Les dilemmes de la gauche européenne

En politique, l'électeur sonne toujours deux fois. En juin, le scrutin européen avait mis en évidence l'affaissement de la gauche. La lourde défaite du SPD allemand en apporte confirmation, même si ce parti est incomparablement plus solide et responsable que le PS français.

La crise est certes bien moins uniforme qu'on pourrait le penser. La gauche espagnole se porte plutôt bien, de même que la social-démocratie scandinave, ce qui n'est pas négligeable. Elle n'a pas non plus la même intensité partout. C'est en France et en Italie qu'elle est la plus grave, notamment pour des raisons historiques : ces deux pays ont abrité deux puissants partis communistes aujourd'hui considérablement affaiblis. Malgré cela, la gauche européenne affronte des problèmes structuraux conjoints.

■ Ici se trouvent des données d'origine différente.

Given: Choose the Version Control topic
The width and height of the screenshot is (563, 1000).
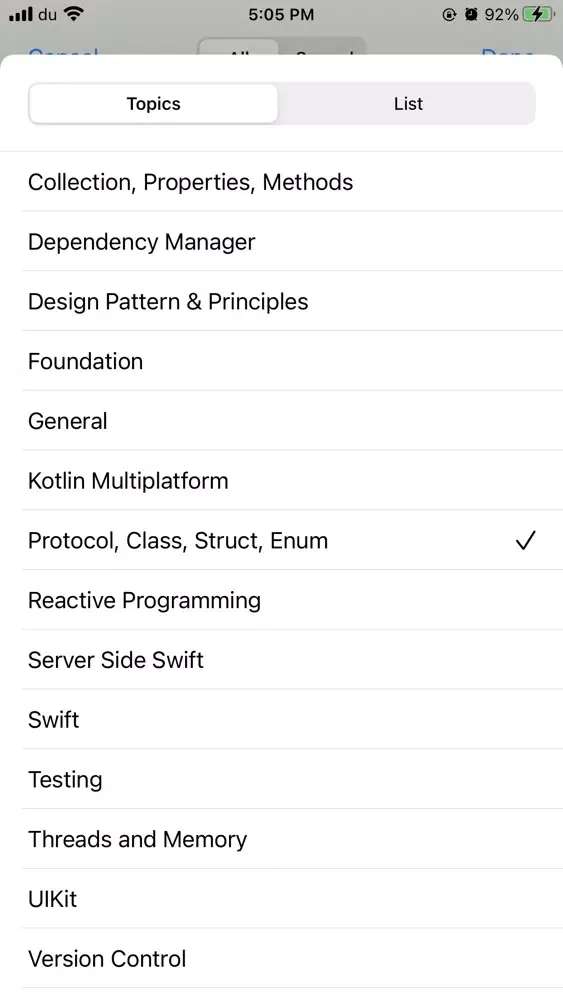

Il faut tout d'abord tenir compte de l'émiettement considérable du monde ouvrier dans une société de services. Les salariés se sentent de moins en moins solidaires les uns des autres et cela pour des raisons autant économiques que culturelles. N'oublions pas, par exemple, que les bénéficiaires des bonus dont on parle tant aujourd'hui sont eux aussi des salariés ! Cet éclatement du monde salarial s'explique à son tour par les progrès de la technologie qui ont transformé les métiers, mêmes les plus traditionnels, la mondialisation financière qui a créé une classe de salariés très privilégiés et qui a aussi intensifié la concurrence entre salariés de pays riches et les pays émergents.

Ces mutations sociologiques sont naturellement très importantes. Mais elles n'expliquent pas tout. Car on aurait pu très bien imaginer que dans un monde où le rapport des forces joue en faveur du capital et non du travail ce dernier soit plutôt tenté de reporter ses suffrages vers les partis de gauche. Or tel n'est pas le cas.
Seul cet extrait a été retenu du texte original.